Menteri Pendayagunaan Aparatur Negara dan Reformasi Birokrasi (Menpan RB) Abdullah Azwar Anas kembali mengingatkan pentingnya netralitas Aparatur Sipil Negara (ASN), alias PNS menjelang pemilihan umum.

Netralitas PNS telah diatur ke dalam dasar norma berupa Undang-Undang Nomor 20/2023 tentang ASN, Peraturan Pemerintah Nomor 11/2017, Peraturan Pemerintah Nomor 42/2004 tentang Pembinaan Jiwa Korps dan Kode Etik Pegawai Negeri Sipil, dan Peraturan Pemerintah Nomor 94/2021 tentang Disiplin Pegawai Negeri Sipil.

"Berdasarkan survei, pihak nan paling mempengaruhi PNS dalam melanggar netralitas adalah tim sukses, pemimpin ASN, dan pasangan calon pilkada. Penyebab keberpihakan PNS dalam Pilkada adalah ikatan persaudaraan dan kepentingan karir ASN," jelasnya dalam keterangan tertulis, Rabu (8/11/2023).

Anas mengatakan, corak intervensi politik terhadap ASN mulai dari intimidasi, support biaya pemenangan, penitipan proyek, permintaan support pengerahan massa, dan mobilisasi suara.

"Oleh karena itu, saya menghimbau para kepala wilayah dalam perihal ini gubernur juga dapat menjaga netralitas ASN," pinta Anas.

Adapun pemerintah sejak jauh-jauh hari telah mewajibkan PNS untuk tetap netral dalam penyelenggaraan Pemilu 2024. Ketentuan ini tertuang dalam Surat Keputusan Bersama (SKB) nomor 2 Tahun 2022 tentang Pedoman Pembinaan dan Pengawasan Netralitas Pegawai Aparatur Sipil Negara dalam Penyelenggaraan Pemilihan Umum dan Pemilihan Presiden.

Aturan Netralitas PNS

Dalam patokan netralitas PNS ini, terdapat beragam ketentuan, mulai dari larangan PNS like hingga comment di media sosial (medsos) Capres dan Cawapres, hingga larangan foto bareng Timses.

Sebagai contoh, dalam poin 2 patokan tersebut mengatur soal sosialisasi alias kampanye di media sosial alias online.

"Sosialisasi/Kampanye Media Sosial/Online Bakal Calon (Presiden/Wakil Presiden/DPR/DPD/DPRD/Gubernur/Wakil Gubernur/Bupati/Wakil Bupati/Wali Kota/Wakil Wali Kota)," bunyi patokan poin 2.

Dalam poin 3 mengatur tentang ASN menghadiri deklarasi/kampanye pasangan bakal calon dan memberi tindakan alias support secara aktif.
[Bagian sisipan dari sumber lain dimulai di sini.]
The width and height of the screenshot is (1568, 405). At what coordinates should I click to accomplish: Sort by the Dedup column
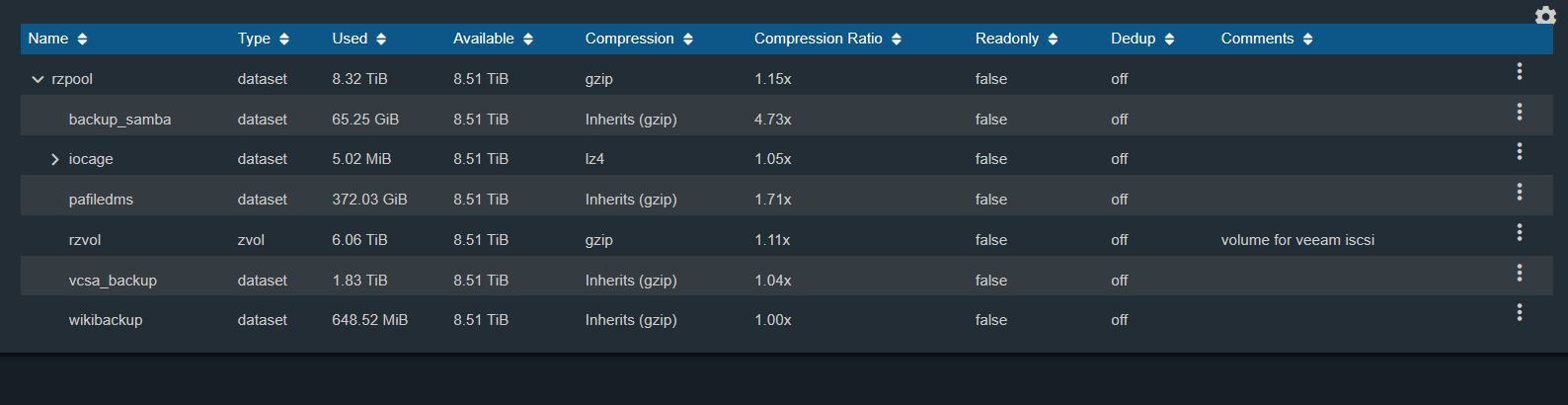click(1143, 39)
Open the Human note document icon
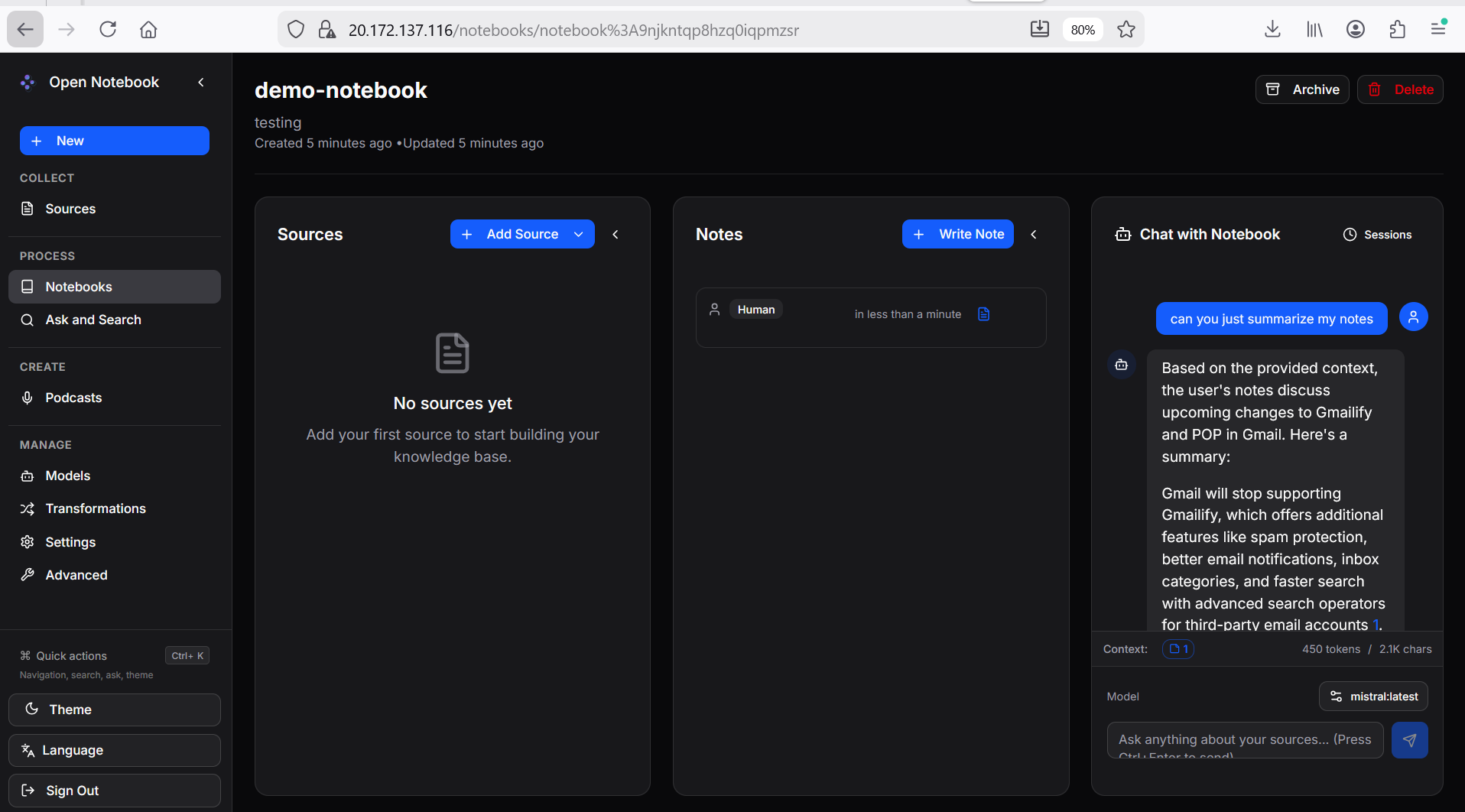This screenshot has width=1465, height=812. pyautogui.click(x=983, y=313)
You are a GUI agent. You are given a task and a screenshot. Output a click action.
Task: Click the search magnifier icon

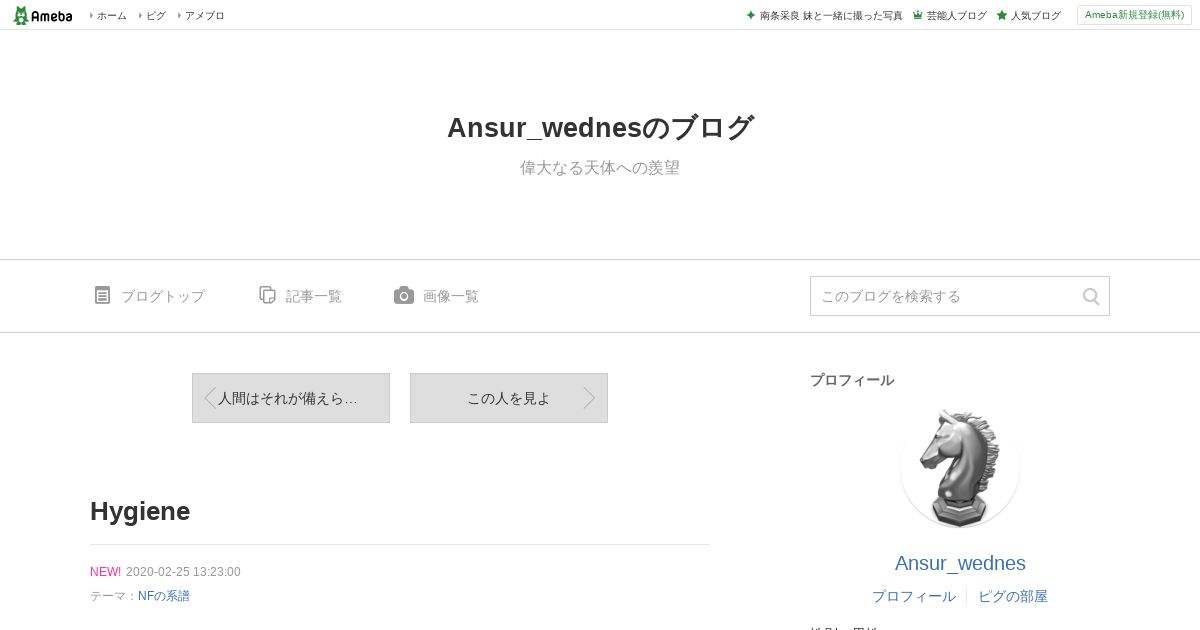(x=1091, y=296)
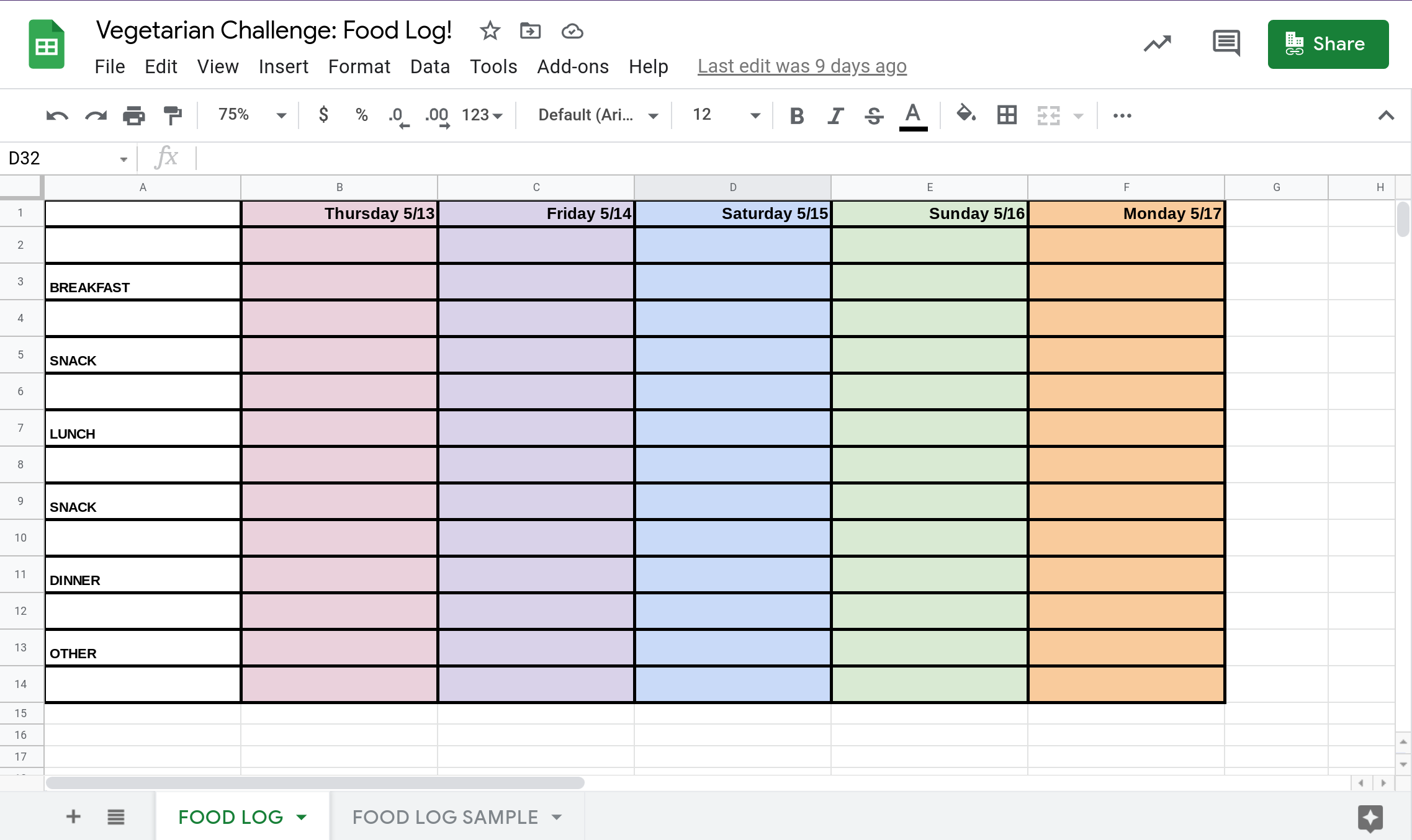Open the Format menu
The image size is (1412, 840).
click(x=359, y=66)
Selanjutnya, dalam poin 4 mengatur soal penggunaan akun medsos mengenai posting, comment, share, like maupun follow terhadap media sosial Capres dan Cawapres hingga peserta pemilu.

"Membuat posting, comment, share, like, bergabung/follow dalam grup/akun pemenangan bakal calon (Presiden/Wakil Presiden/DPR/DPD/DPRD/Gubernur/Wakil Gubernur/Bupati/Wakil Bupati/Wali Kota/Wakil Wali Kota)," tulis poin 4.

Selanjutnya

Sementara dalam poin 5 diatur unggahan foto bareng peserta pemilu di medsos seperti capres/cawapres, caleg, cagub/cawagub, cabup/cawabup, serta calon wali kota dan wakilnya.

Selain itu, ASN juga dilarang berpotret dengan tim sukses nan menunjukkan/memperagakan simbol keberpihakan/memakai atribut partai politik dan/menggunakan latar belakang foto (gambar) capres cawapres, caleg, cagub cawagub, cabup cawabup, serta calon wali kota dan wakilnya.

Jika melanggar, maka ASN diberi hukuman moral pernyataan secara tertutup alias pernyataan secara terbuka sesuai pasal 15 ayat (1), (2) dan (3) PP 42/2004. 

* Fakta alias Hoaks? Untuk mengetahui kebenaran info nan beredar, silakan WA ke nomor Cek Fakta Liputan6.com 0811 9787 670 hanya dengan ketik kata kunci nan diinginkan.